By Marc E. Brown - August 1, 1998
By Marc E. Brown
photograph by Scott Gilbert
The recent antitrust lawsuits against Microsoft and Intel remind me of the question my antitrust professor used to ask: "Is it illegal just to be big?"
The answer is still "no." Yet, it is often difficult to distinguish between lawful competition and activity that violates the antitrust laws. That difference can be important. Up to a $10 million fine and three years in jail can be imposed. A competitor can also sue for treble damages and attorney fees.
Surprisingly, even a small company can violate the antitrust laws. Any agreement between two companies that "unreasonably restrains competition" is illegal. Although a vague test, there are several types of agreements that should be avoided. These include agreements to: set prices; divide territories or customers among competitors; not buy from a supplier or sell to a customer; purchase from only one supplier or sell to only one customer; and terminate a distributorship.
Microsoft is alleged to have entered into impermissible agreements with OEMs, Internet service providers (ISPs) and online services. Allegedly, these agreements prohibited these customers from using competitive browsers, or at least made it difficult for them to do so. No illegal agreement is alleged in the Intel suit.
The unilateral action of a single company with a large market share can also violate the antitrust laws. "Development [of a monopoly] as a consequence of a superior product, business acumen or historic accident" is lawful. The "willful acquisition or maintenance" of monopoly power is not.

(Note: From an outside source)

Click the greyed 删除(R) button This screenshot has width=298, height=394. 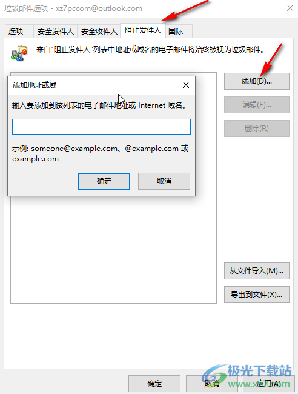point(257,129)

One of the classic unilateral-action taboos is "predatory pricing"--selling at a low price to put a competitor out of business. Another risky area is "monopoly leveraging"--using monopoly power in one market to obtain it in another. One example, called "tying," is refusing to sell a component over which there is a monopoly, unless another is purchased with it. Microsoft allegedly refused to sell Windows 95/98 to OEMs unless they also purchased and installed Microsoft's browser, Internet Explorer. Likewise, Intel is alleged to have misused its monopoly power in microprocessors by refusing to provide certain customers with technical information, unless the customers licensed Intel under related patents.
Before unilateral action can constitute a violation, the company must have "monopoly power" in a "relevant market," or at least a "dangerous probability" of obtaining that power. Courts examine whether the company has the power to control prices or exclude competition. Microsoft is alleged to possess monopoly power in PC operating systems and to have a dangerous probability of obtaining monopoly power in Internet browsers. Intel is alleged to have monopoly power in general-purpose microprocessors or a dangerous probability of obtaining this power.
Mergers and acquisitions can also run afoul of the antitrust laws when they "substantially lessen competition" or "tend to create a monopoly." Selling different customers the same product at different prices can also constitute a violation, unless justified by a recognized exception.
Harm to competition is a key factor in almost every antitrust allegation. When instituting a policy that is likely to cause harm, seek legal counsel first.